* **WORK ITEM**:
Without copying any picture, transcribe exactly the lines of the data below from the one containing "Where should I" through the one containing "Select the Scale tool".

** Opening RECORDS SHOWN block **

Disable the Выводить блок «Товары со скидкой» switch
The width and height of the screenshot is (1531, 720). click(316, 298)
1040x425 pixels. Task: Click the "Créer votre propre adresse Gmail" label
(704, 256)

** Closing RECORDS SHOWN block **
** Opening RECORDS SHOWN block **

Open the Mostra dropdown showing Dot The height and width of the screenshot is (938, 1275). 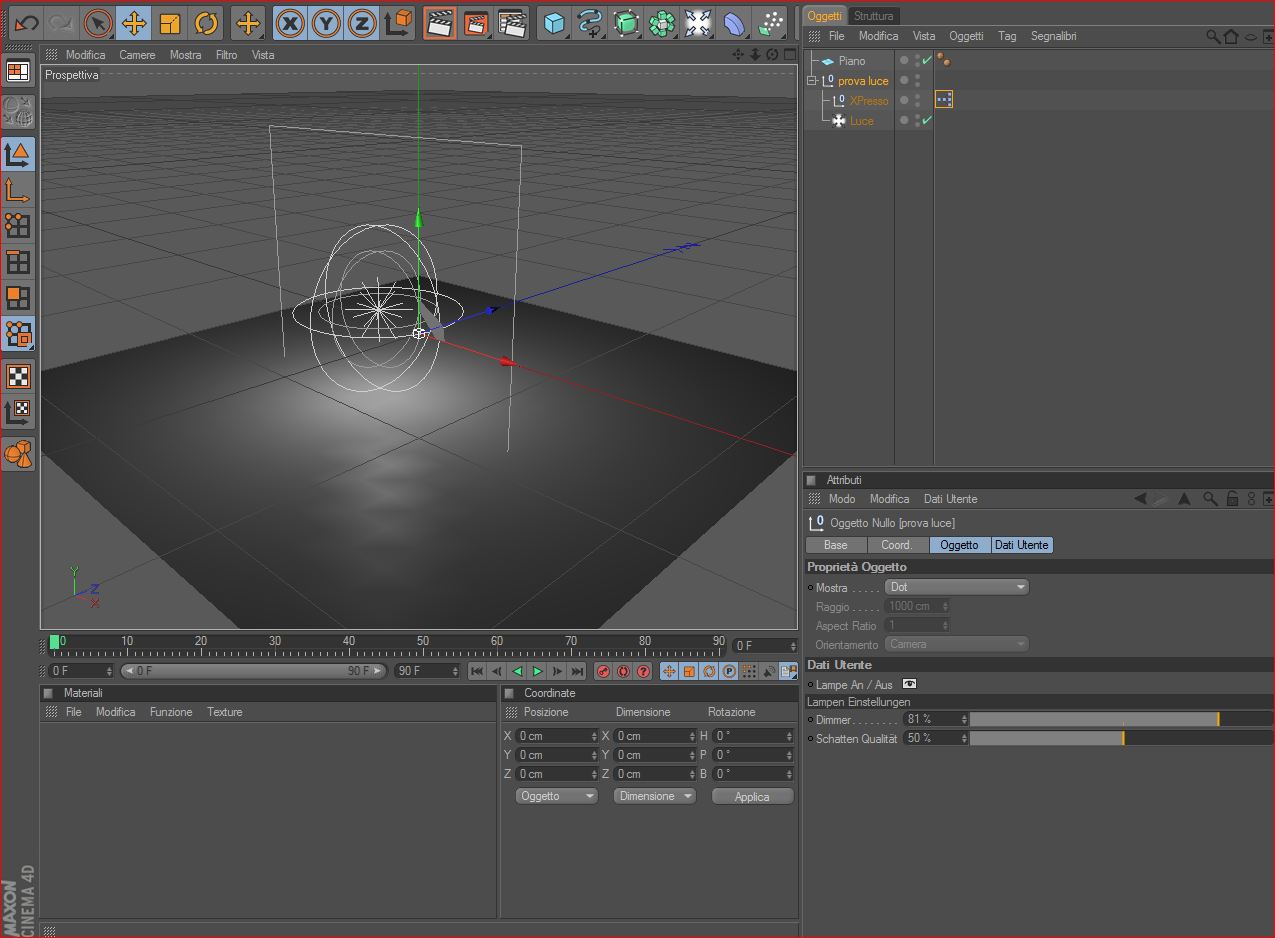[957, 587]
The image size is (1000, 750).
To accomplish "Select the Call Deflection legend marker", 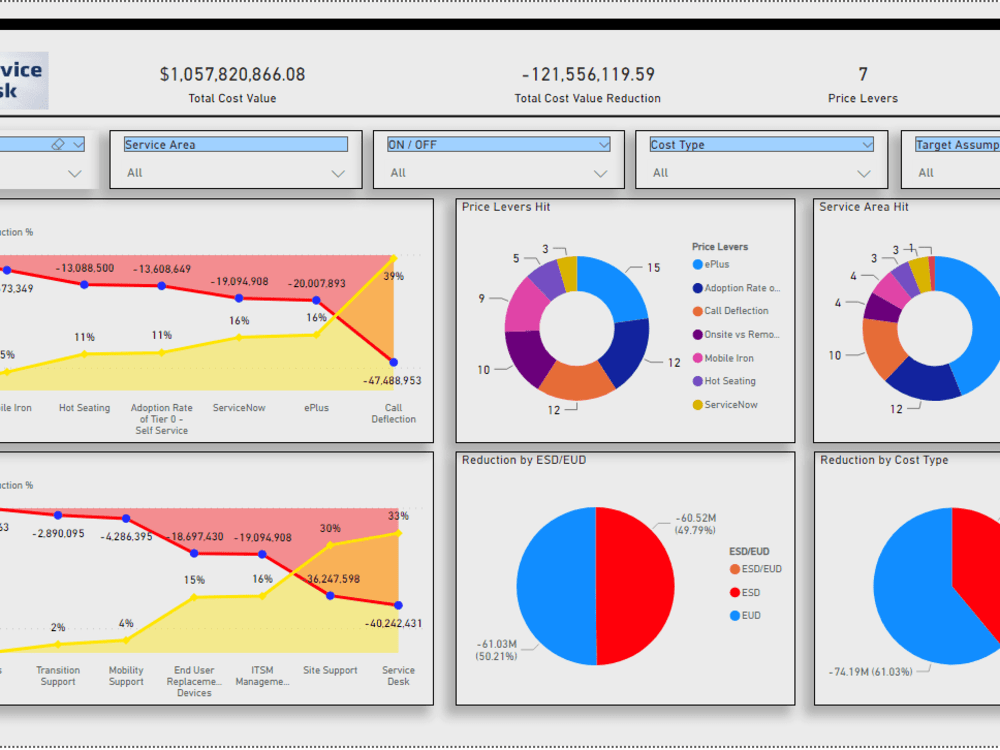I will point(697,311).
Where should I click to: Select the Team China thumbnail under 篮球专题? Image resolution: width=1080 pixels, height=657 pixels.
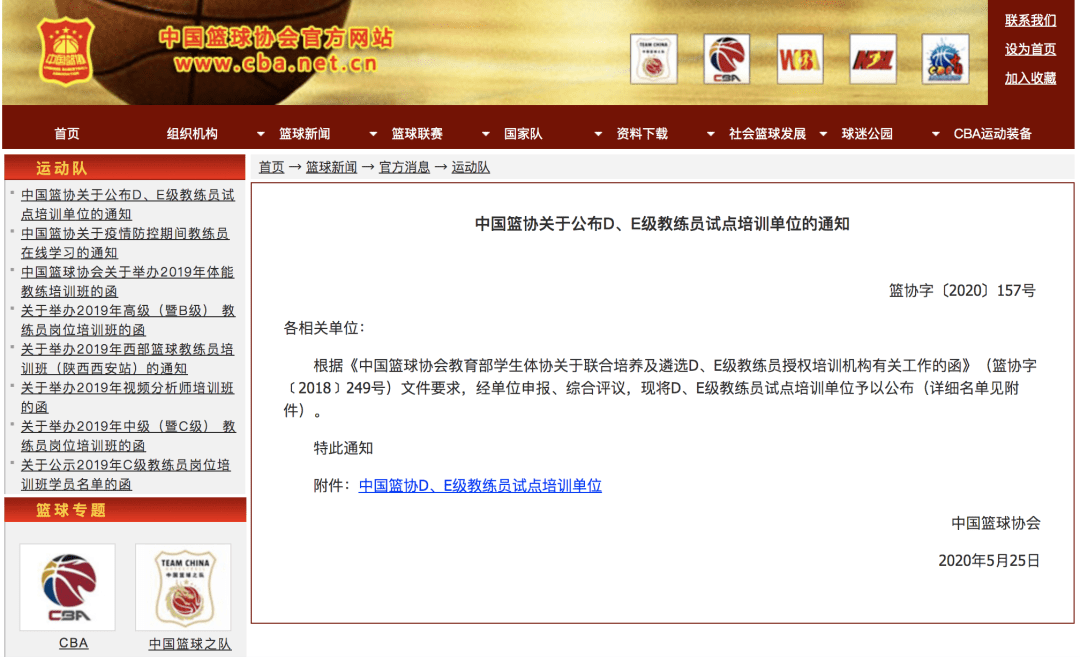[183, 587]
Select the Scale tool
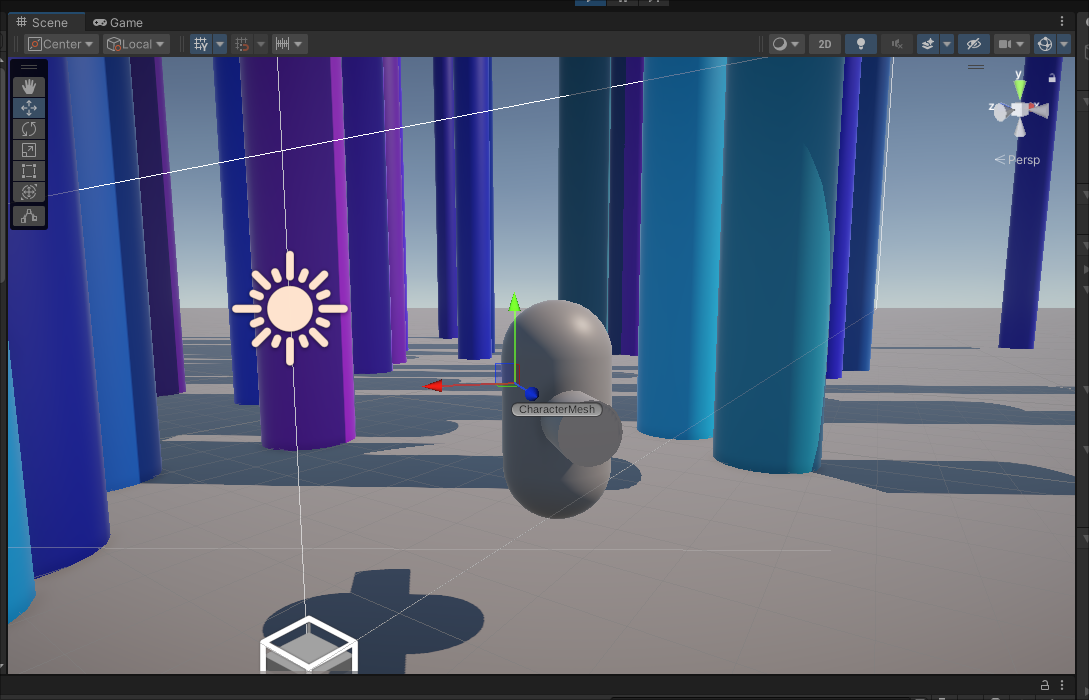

** Closing RECORDS SHOWN block **

* **EXERCISE OUTPUT**:
Where should I click to: Select the Team China thumbnail under 篮球专题? Image resolution: width=1080 pixels, height=657 pixels.
[183, 587]
Select the Scale tool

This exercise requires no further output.